Your objective
Output the full set of records exactly.

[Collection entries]
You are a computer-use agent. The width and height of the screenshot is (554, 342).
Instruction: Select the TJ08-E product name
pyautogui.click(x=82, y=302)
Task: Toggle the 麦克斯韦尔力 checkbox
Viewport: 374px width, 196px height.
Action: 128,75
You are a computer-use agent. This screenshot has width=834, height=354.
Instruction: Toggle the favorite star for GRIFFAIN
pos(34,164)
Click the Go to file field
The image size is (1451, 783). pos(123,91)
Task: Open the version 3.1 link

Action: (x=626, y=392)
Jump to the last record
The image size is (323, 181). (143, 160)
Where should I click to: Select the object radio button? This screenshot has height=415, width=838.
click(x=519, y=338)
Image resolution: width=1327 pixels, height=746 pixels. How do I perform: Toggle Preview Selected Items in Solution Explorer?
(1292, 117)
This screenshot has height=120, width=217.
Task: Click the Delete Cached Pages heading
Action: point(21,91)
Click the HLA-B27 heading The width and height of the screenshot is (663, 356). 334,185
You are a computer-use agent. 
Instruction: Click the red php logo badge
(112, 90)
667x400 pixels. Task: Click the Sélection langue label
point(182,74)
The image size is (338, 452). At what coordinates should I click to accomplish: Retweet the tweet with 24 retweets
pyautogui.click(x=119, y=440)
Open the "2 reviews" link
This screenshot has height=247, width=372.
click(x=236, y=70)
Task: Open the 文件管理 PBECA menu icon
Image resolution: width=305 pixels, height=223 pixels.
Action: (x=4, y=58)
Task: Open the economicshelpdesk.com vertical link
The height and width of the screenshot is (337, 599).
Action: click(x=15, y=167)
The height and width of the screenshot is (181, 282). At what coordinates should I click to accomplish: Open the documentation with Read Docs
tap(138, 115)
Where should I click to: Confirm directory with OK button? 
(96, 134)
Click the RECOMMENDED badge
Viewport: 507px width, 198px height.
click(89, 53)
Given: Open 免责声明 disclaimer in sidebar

Task solution
You are a computer-use agent. The width and height of the screenshot is (554, 342).
Instruction: Select the TJ08-E product name
pyautogui.click(x=82, y=302)
Task: Toggle the 麦克斯韦尔力 checkbox
Viewport: 374px width, 196px height.
Action: 128,75
You are a computer-use agent. This screenshot has width=834, height=354.
Instruction: Toggle the favorite star for GRIFFAIN
pos(34,164)
Click the Go to file field
The image size is (1451, 783). pos(123,91)
Task: Open the version 3.1 link

Action: (x=626, y=392)
Jump to the last record
The image size is (323, 181). (143, 160)
Where should I click to: Select the object radio button? This screenshot has height=415, width=838.
click(x=519, y=338)
Image resolution: width=1327 pixels, height=746 pixels. How do I perform: Toggle Preview Selected Items in Solution Explorer?
(1292, 117)
This screenshot has height=120, width=217.
Task: Click the Delete Cached Pages heading
Action: point(21,91)
Click the HLA-B27 heading The width and height of the screenshot is (663, 356). 334,185
You are a computer-use agent. 
Instruction: Click the red php logo badge
(112, 90)
667x400 pixels. Task: Click the Sélection langue label
point(182,74)
The image size is (338, 452). At what coordinates should I click to accomplish: Retweet the tweet with 24 retweets
pyautogui.click(x=119, y=440)
Open the "2 reviews" link
This screenshot has height=247, width=372.
click(x=236, y=70)
Task: Open the 文件管理 PBECA menu icon
Image resolution: width=305 pixels, height=223 pixels.
Action: (x=4, y=58)
Task: Open the economicshelpdesk.com vertical link
The height and width of the screenshot is (337, 599).
Action: click(x=15, y=167)
The height and width of the screenshot is (181, 282). At what coordinates should I click to accomplish: Open the documentation with Read Docs
tap(138, 115)
Where should I click to: Confirm directory with OK button? 
(96, 134)
Click the RECOMMENDED badge
Viewport: 507px width, 198px height.
click(89, 53)
Given: Open 免责声明 disclaimer in sidebar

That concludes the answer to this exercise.